OBJECTION! Target wages don't pay bills anyway, unless you're a TL, PMT, ETL, STL, DTL, group VP or Cornell himself. The defense rests.

I didn't say I'd be showing up to work.

I said I wouldn't be threatening to beat people up. And I wouldn't, because I know how to control my temper.
 
I said I wouldn't be threatening to beat people up. And I wouldn't, because I know how to control my temper.

Imagine calling the cops on someone in mourning over WORDS and wasting law enforcement's time. It's not like they have anything better to do than break up petty slapfights!

Congrats, you can hold a stony poker face through the toughest tribulations. Next you're going to say that you'd be chillin' in peaceful serenity even as the shadow of an approaching giant asteroid looms over the Earth and earthquakes open a deep chasm in your driveway. Like I said, people deal with grief differently, and if you had any empathy at all you would bear that in mind before calling 911.
 
Who else ITT has lost a loved one to cancer, anyway? I have, and let me tell you, the grief begins way sooner than the memorial service.

It's one hell of a trial that can cause even the most "harden the fuck up" types to shed a few tears. It can drag out for years and in the back of your mind you can often just "know" that it's likely going to be fatal even with treatment. You can buy a mansion in Hollywood with what you'll be paying for the treatments that may not even work. Then the doctor tells you and your family that the cancer has returned for the 20th and final time. That means hospice care, a real throwback to the 19th century when a TB diagnosis ("consumption") meant all you could do is update your last will and then climb into bed to await your fate with a bottle of laudanum.

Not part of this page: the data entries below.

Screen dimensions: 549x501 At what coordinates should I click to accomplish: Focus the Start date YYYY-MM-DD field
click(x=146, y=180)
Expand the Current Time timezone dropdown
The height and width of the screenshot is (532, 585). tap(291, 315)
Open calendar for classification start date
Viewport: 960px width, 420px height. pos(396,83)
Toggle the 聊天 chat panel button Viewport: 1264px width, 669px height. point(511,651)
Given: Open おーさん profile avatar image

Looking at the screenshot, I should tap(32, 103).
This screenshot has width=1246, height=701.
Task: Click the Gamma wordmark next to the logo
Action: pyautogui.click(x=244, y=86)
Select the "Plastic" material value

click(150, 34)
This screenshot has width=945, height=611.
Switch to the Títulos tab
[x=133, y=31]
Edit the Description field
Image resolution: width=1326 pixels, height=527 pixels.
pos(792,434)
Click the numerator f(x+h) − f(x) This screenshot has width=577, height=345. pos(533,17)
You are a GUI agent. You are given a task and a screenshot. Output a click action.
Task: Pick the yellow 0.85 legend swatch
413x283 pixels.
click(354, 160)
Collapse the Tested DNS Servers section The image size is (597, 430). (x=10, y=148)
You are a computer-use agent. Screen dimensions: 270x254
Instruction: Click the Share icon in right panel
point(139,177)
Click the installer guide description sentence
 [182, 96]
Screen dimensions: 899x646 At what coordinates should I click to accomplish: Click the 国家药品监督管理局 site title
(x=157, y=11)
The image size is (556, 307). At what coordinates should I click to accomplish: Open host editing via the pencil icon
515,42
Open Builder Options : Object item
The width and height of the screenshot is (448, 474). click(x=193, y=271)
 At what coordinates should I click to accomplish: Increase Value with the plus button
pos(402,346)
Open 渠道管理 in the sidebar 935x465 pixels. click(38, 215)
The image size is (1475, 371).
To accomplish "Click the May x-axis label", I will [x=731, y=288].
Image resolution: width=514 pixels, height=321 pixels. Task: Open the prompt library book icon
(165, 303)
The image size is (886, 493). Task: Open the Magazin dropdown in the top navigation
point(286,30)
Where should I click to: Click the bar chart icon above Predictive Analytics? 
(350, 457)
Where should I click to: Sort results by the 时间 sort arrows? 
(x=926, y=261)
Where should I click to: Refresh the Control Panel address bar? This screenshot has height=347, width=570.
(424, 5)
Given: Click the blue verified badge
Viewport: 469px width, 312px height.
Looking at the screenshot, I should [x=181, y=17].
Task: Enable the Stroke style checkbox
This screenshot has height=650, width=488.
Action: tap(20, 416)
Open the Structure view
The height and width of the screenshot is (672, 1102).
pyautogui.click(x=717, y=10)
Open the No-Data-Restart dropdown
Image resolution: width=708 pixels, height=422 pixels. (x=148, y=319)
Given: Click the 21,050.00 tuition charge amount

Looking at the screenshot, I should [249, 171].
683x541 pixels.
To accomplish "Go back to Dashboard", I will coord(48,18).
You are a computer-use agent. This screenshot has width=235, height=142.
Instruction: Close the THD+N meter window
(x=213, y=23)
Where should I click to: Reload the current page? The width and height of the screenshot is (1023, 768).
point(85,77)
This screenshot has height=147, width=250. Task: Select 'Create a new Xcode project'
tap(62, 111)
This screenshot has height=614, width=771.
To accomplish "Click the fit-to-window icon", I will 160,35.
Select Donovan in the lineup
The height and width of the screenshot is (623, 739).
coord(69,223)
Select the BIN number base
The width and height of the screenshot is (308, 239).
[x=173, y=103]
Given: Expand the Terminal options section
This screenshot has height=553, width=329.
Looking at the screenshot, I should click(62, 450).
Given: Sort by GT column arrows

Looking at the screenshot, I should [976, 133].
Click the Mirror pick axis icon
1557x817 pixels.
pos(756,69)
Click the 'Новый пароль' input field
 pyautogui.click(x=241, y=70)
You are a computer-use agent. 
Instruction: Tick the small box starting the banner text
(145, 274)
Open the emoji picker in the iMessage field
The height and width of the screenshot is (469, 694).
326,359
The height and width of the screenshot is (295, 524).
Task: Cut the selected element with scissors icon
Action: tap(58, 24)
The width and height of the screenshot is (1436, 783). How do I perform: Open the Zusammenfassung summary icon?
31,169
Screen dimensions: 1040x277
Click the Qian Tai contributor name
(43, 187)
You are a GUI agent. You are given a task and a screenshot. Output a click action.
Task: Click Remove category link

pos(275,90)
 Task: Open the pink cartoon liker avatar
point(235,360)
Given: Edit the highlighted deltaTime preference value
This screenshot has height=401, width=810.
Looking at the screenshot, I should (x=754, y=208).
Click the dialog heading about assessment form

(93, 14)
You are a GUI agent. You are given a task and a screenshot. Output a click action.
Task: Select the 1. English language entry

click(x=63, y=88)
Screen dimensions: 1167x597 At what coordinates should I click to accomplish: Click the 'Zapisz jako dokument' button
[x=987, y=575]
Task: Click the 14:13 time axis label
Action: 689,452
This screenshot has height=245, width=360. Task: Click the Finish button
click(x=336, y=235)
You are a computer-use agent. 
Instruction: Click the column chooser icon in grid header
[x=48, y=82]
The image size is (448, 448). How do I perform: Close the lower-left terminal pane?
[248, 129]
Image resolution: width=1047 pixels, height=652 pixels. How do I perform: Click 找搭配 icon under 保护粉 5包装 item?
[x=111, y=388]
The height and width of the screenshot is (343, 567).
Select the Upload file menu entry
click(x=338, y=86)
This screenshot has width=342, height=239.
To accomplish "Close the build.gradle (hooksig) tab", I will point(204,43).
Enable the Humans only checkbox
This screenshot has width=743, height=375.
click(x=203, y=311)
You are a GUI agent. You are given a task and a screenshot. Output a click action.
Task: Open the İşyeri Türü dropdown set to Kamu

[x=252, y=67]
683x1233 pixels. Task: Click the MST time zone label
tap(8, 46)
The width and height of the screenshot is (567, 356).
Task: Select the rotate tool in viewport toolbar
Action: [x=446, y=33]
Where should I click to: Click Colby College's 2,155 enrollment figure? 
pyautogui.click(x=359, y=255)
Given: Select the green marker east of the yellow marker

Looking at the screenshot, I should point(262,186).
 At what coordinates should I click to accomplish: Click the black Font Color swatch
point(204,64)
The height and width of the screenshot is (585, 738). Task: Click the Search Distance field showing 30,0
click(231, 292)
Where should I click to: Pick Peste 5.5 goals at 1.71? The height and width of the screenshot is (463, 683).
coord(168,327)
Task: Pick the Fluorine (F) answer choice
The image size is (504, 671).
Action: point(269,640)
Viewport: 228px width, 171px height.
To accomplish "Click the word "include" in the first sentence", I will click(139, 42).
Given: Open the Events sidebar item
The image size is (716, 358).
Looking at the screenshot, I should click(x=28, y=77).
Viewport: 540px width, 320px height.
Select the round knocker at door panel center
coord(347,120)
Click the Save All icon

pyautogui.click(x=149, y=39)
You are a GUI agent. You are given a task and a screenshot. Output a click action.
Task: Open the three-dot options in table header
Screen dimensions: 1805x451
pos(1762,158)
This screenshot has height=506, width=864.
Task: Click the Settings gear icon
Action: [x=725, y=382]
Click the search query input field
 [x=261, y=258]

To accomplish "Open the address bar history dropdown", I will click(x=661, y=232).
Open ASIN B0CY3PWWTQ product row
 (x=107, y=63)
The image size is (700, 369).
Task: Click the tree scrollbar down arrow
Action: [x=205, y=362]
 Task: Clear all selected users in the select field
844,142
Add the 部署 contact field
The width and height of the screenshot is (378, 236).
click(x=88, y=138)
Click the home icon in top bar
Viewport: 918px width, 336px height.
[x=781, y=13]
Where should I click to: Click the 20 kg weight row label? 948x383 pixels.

The drama is real. Relatives are stressed and grieving. Money money money money money 24/7. Going through even a few months of that is enough to make most people swing a fist or threaten to. Get over it.
 
Chill out everybody.

I get that this is an emotional thread.

I have had three relatives and two close friends die from cancer.

Fuck cancer.

But we don't insult other members of the board and in a situation like this if we can't be empathetic maybe just don't post.

And I say again, fuck cancer.
 
Who else ITT has lost a loved one to cancer, anyway? I have, and let me tell you, the grief begins way sooner than the memorial service.

It's one hell of a trial that can cause even the most "harden the fuck up" types to shed a few tears. It can drag out for years and in the back of your mind you can often just "know" that it's likely going to be fatal even with treatment. You can buy a mansion in Hollywood with what you'll be paying for the treatments that may not even work. Then the doctor tells you and your family that the cancer has returned for the 20th and final time. That means hospice care, a real throwback to the 19th century when a TB diagnosis ("consumption") meant all you could do is update your last will and then climb into bed to await your fate with a bottle of laudanum.

The drama is real. Relatives are stressed and grieving. Money money money money money 24/7. Going through even a few months of that is enough to make most people swing a fist or threaten to. Get over it.

I lost my Grandpa back in 2016, we were very close and it devastated me. My Dad had picked me up from work that morning, I was doing overnights at the time, and he gave me the news. I immediately went back into the store and told my ETL(he knew my Grandpa was sick as I had to take a few days off two months prior to visit him in a hospital 5 hours away) and he gave me his condolences. I asked if I could be taken off the schedule my following four shifts and he said not a problem. I never followed up or called, and when i came back to work about a week later, all was fine. I can’t say how I would’ve reacted if I met resistance or was in the OP’s shoes, everyone reacts differently. Yeah sure maybe that threat was a bit much but grief affects people in different ways.